### Source material
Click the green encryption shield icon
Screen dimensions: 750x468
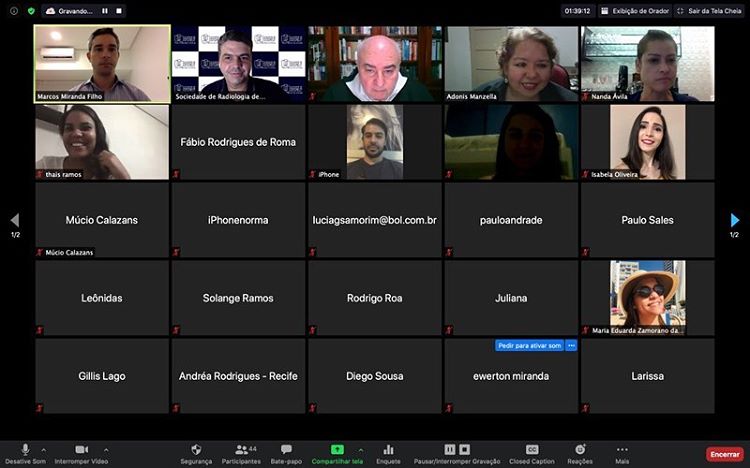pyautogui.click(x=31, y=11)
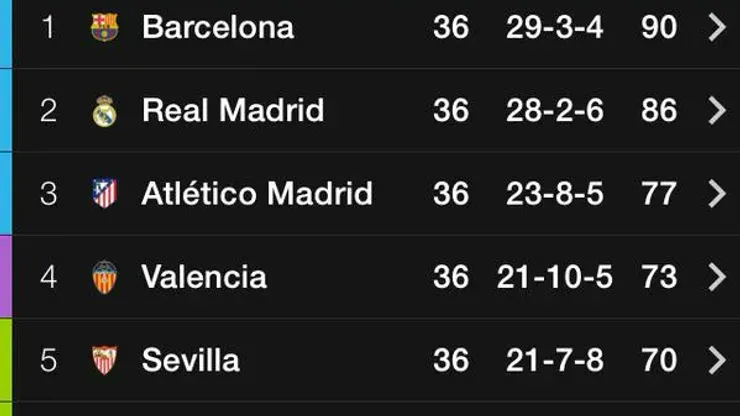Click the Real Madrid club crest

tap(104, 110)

### The task
Rewrite these lines, replacing "green" with "blue" and changing nothing else. Leave the pictures out of your answer.

### Finished exercise
Click the blue encryption shield icon
Screen dimensions: 750x468
pyautogui.click(x=31, y=11)
Click the Real Madrid club crest

tap(104, 110)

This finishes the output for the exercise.